A whole lot of poo

There are hundreds of species of plants and animals in Kruger*. But one is quite small, rarely seen, and if it is seen, is largely ignored. Yet it is responsible for one of the most critical functions in this large national park – ‘Dung Removal’.

Elephant droppings, already in the process of being removed

Elephant droppings near a river, already in the process of being removed

This is not a task to be dismissed lightly. The fauna of the park includes some rather large species who eat an enormous amount and consequently create huge piles of excrement.

A major source of 'waste' which requires recycling

A major source of ‘waste’ which requires recycling

The main waste recycler is a small beetle. As such, it spends most of its time in the long grass and is effectively invisible. However, on one particular day, we were fortunate to come across not one, but three of these beetles – appropriately named ‘Dung beetles’.

These patient creatures compact the dung of other animals into balls which are larger than themselves. Once nicely rounded, they quickly roll these balls away and may then bury them for safe keeping. Surprisingly, given the amount of dung generated in the ecosystems of parks like Kruger, competition is still fierce and the beetles may lose their ball of dung if it is not quickly hidden.

There are many species of dung beetles in the world, but the shiny ones we saw are apparently called Copris pecuarius.

The reason we could see the dung beetles was because they were moving their balls of dung across the roadway. Unable to get out of our vehicles, we could only drive as close as possible and zoom in with the camera. Consequently, the photos are far from perfect, but they do show amazing creatures working very hard!

Other animals which find dung of interest include baboons. I have watched the young ones pick patiently through a pile of elephant dung, looking for seeds which they ate with relish!

*Kruger National Park is a large game reserve in South Africa.

This entry was posted in Africa, Kruger National Park, South Africa, Travel, Wildlife and tagged , , , , , , , . Bookmark the permalink.

13 Responses to A whole lot of poo

  1. Good post – you come up with some interesting topics!


    • Madoqua says:

      Thanks 🙂
      I do find dung beetles quite fascinating.
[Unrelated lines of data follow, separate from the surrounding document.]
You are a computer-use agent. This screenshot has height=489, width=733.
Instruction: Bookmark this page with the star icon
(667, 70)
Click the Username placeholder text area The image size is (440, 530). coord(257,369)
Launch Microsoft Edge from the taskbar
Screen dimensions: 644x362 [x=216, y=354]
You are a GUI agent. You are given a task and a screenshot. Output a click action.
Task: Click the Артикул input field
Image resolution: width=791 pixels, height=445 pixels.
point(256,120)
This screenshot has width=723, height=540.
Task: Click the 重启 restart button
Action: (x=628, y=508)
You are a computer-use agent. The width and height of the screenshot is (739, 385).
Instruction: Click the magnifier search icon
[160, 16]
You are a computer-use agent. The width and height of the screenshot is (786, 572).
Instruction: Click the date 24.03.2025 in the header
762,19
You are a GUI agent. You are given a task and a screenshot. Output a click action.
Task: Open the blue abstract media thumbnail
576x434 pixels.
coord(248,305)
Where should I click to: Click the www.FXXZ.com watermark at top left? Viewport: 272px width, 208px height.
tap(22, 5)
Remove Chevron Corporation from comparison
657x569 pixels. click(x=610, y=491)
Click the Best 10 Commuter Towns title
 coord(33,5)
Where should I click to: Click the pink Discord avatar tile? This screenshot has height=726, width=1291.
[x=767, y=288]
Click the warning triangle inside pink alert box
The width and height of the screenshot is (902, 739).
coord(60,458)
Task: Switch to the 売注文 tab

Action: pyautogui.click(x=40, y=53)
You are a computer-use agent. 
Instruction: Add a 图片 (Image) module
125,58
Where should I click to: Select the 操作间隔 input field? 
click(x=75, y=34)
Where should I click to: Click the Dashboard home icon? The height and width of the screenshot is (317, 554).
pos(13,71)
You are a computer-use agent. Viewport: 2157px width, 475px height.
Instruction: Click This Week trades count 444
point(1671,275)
They have tried to introduce them to Australia to reduce the pesky flies in spring time. But I don’t think it worked very well.


      • Experiments like that rarely do. Either the introduced species becomes too successful and a pest; or their normal niche is so specific that they can’t survive in the new environment.


        • Madoqua says:

          Yes, I agree with your comments. There have been quite a few disastrous introductions to Australia. One that did work was a cactus moth which was very successful at controlling cactus plants (the latter also introduced!)


  2. Colline says:

    The power of these beetles is amazing. I keep thinking on how powerful their legs must be to move such a load.


    • Madoqua says:

      They must be very strong, yet they don’t have big muscular frames. Ants are the same – and they look positively skinny! Perhaps there is a technique -a very efficient way of doing this that humans have not worked out!


  3. mudlips says:

    Any idea how far these guys might take their dung balls? It’s fascinating to me how nature distributes resources through an ecosystem – possible corollaries include salmon flesh and mychorizae (sp?) in the Pacific NW.


    • Madoqua says:

      I am not sure. But I will go and do some research and see what I can find out. I imagine that it can sometimes be quite a long way.
      It is interesting how nature ‘wastes’ nothing.


    • Madoqua says:

      I have looked this up. It appears that some beetles will roll the dung as far as 50 metres. Others bury it on the spot (unless its one a road like these ones were!!).
      Sometimes eggs are laid in the ball; other times, the beetles just keep it for a future supply of food!


  4. scrapydo says:

    I miss these little beetles here!